Her claim is being processed through a program called Compassionate Allowance. Those diagnosed with one of 225 illnesses are on special list that goes through a fast approval process. But they still have to wait at least six months before getting a check.

Renata Iwanicka's brother was 40 when he was diagnosed with stage four pancreatic cancer.

She says he struggled to care for his family while waiting nine months for his first Compassionate Allowance check.

He died the next week

"It felt like Social Security was waiting for him to die, hoping that he would never get a payment," Iwanicka said.

According to the Social Security Administration, last year 91 people approved for Compassionate Allowance benefits died before getting them.

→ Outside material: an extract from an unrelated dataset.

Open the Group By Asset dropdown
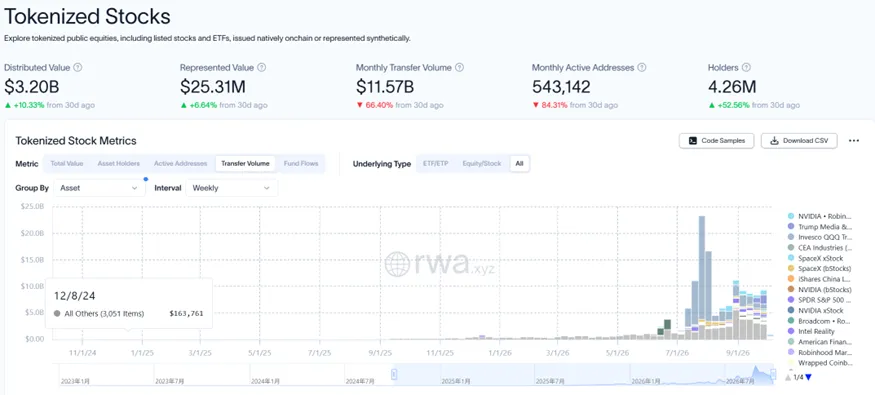The image size is (875, 395). point(99,188)
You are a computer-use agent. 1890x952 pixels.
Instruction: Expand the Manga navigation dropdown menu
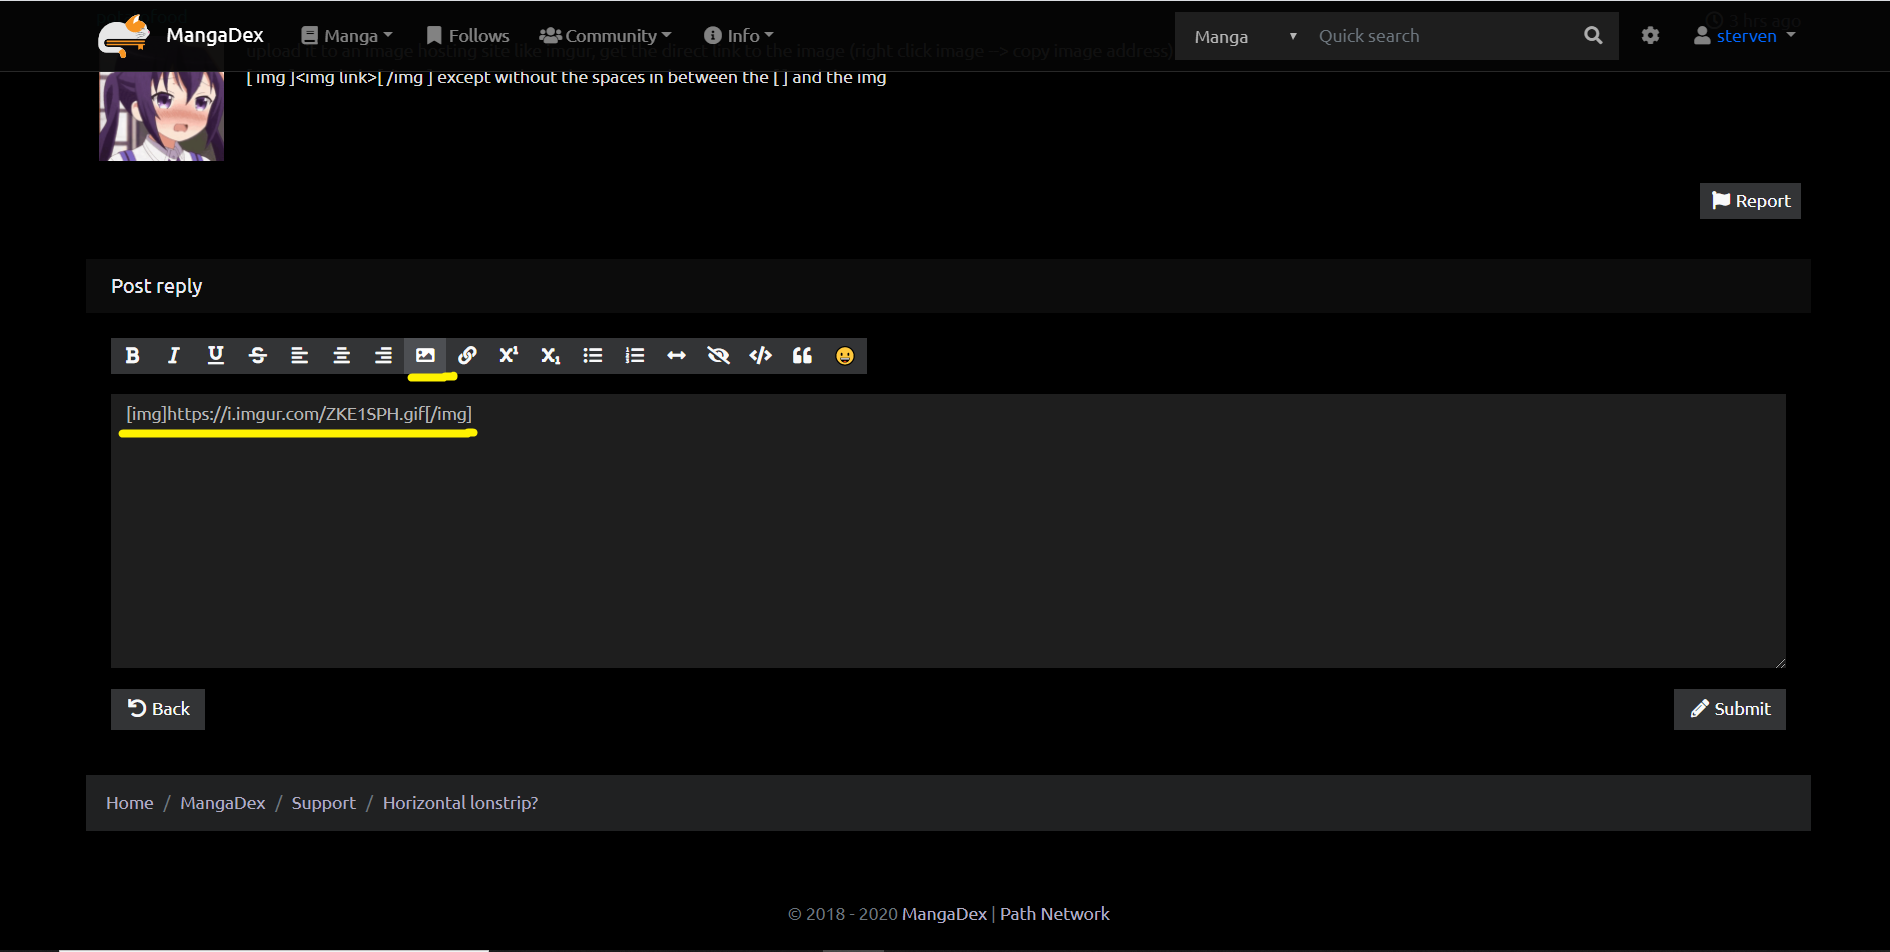[x=347, y=36]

"I don't understand the mandatory waiting period," Mickelberg said.

To fix this, federal legislation is being introduced to get rid of the waiting period.

"It just seems like a backward process, especially when you can get it verified by two independent doctors that you're fighting this illness," Illinois Rep. Rodney Davis said. "I think that the bureaucracy in Washington ought to work much faster

Mickelberg says she isn't sure she'll see the measure become law because the cancer has spread to her liver.

She's hoping Congress sees why it's needed.

"if it helps one person, this was the right thing to do. Even if it's not me," she said.

Last year, 68,000 people were approved for the Compassionate Allowance benefit, but had to wait at least six months for a disability check.

The legislation to get rid of the waiting period appears to have bipartisan support and is expected to be introduced later this year.

If passed, it could take effect as early as next year.